## SOURCE DATA
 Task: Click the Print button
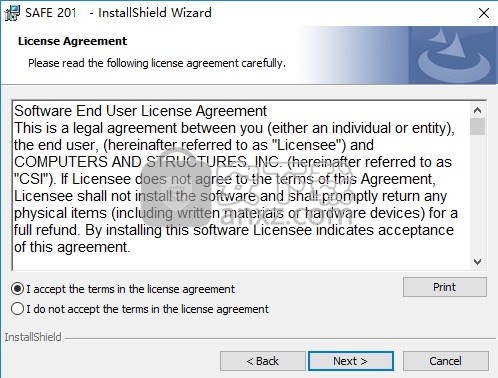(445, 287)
--
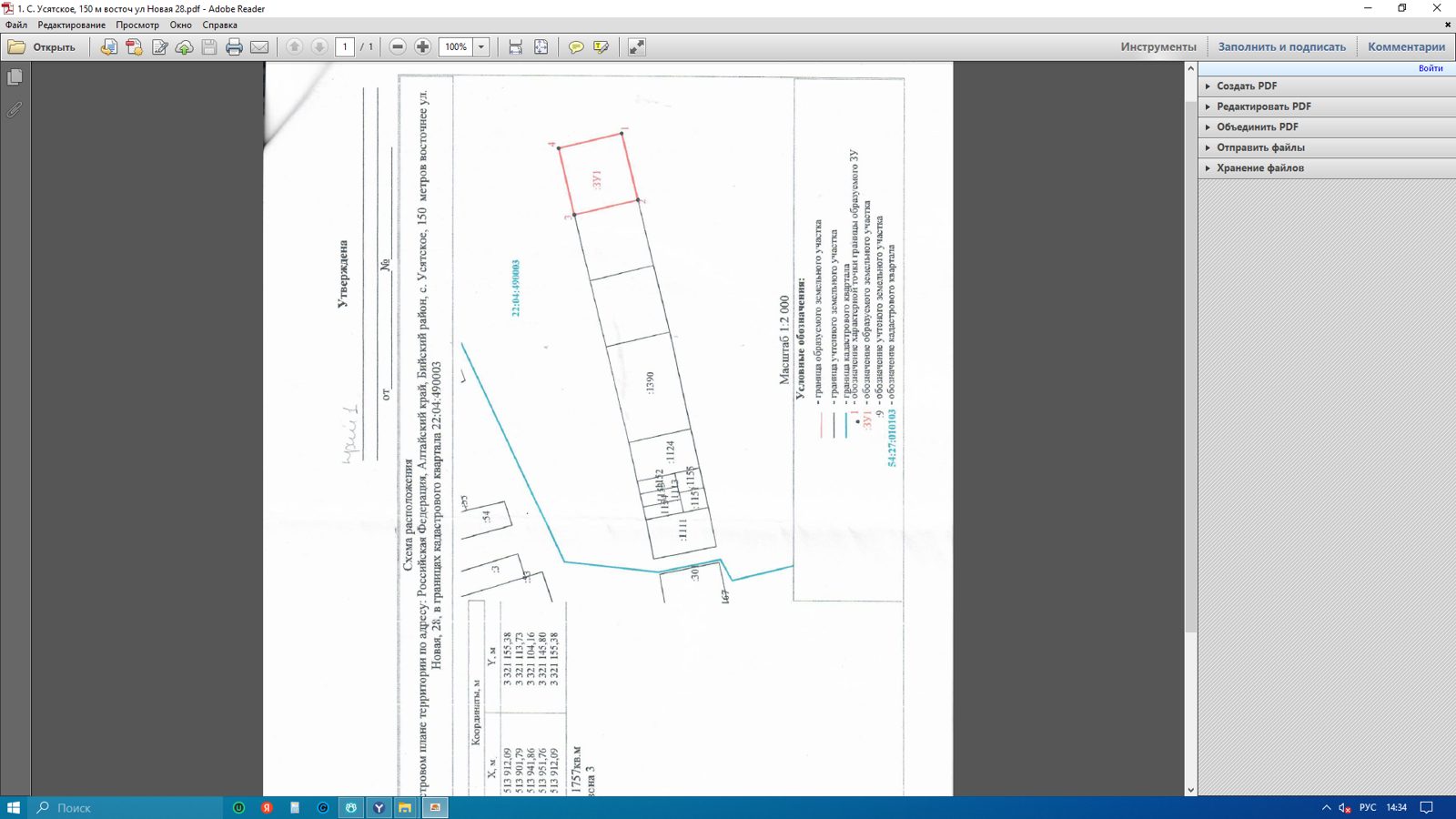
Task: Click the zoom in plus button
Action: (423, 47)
* * *
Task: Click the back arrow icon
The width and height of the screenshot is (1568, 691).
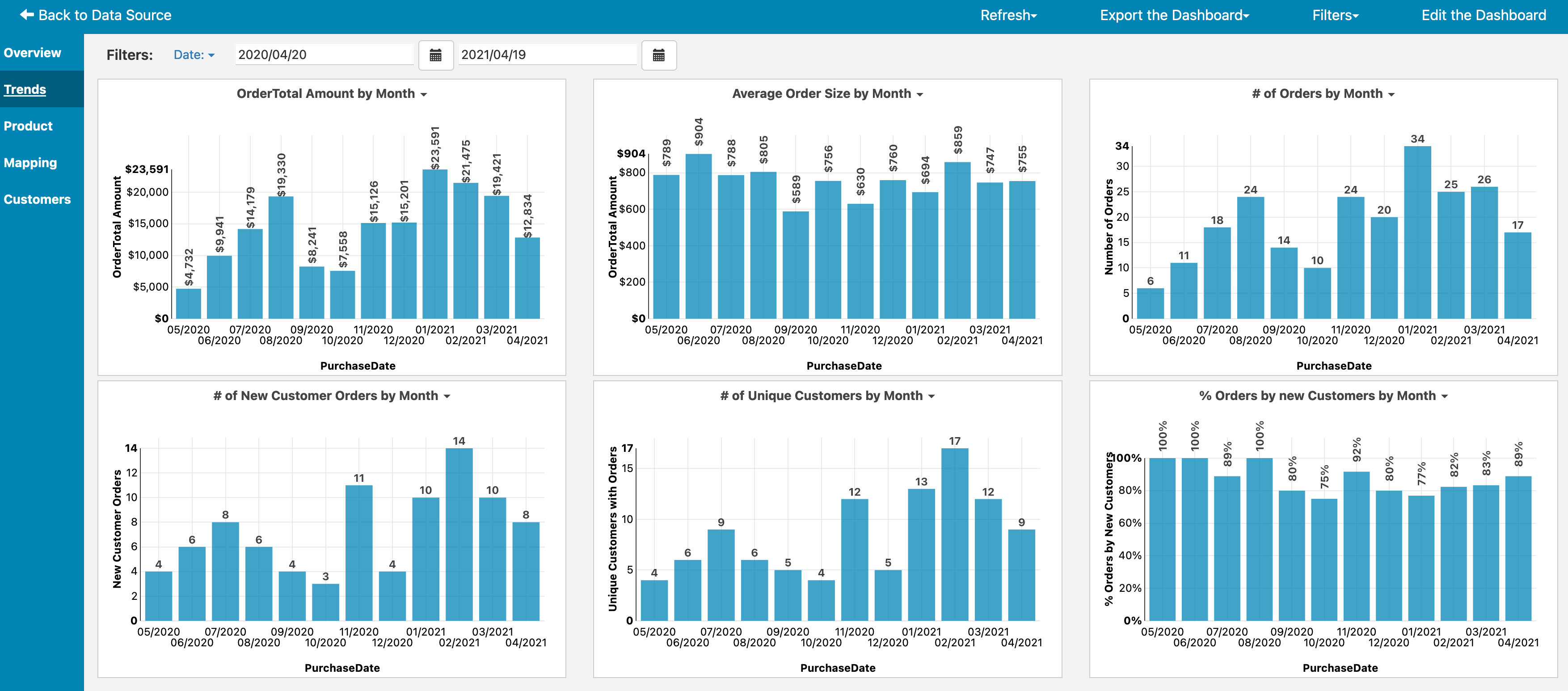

## THE TASK
Quote the part of the listing that opens with the line containing "Task: Click the back arrow icon" and closes with the line containing "The width and", keeping both of those lines.

## ANSWER TO THIS PROBLEM
Task: Click the back arrow icon
The width and height of the screenshot is (1568, 691).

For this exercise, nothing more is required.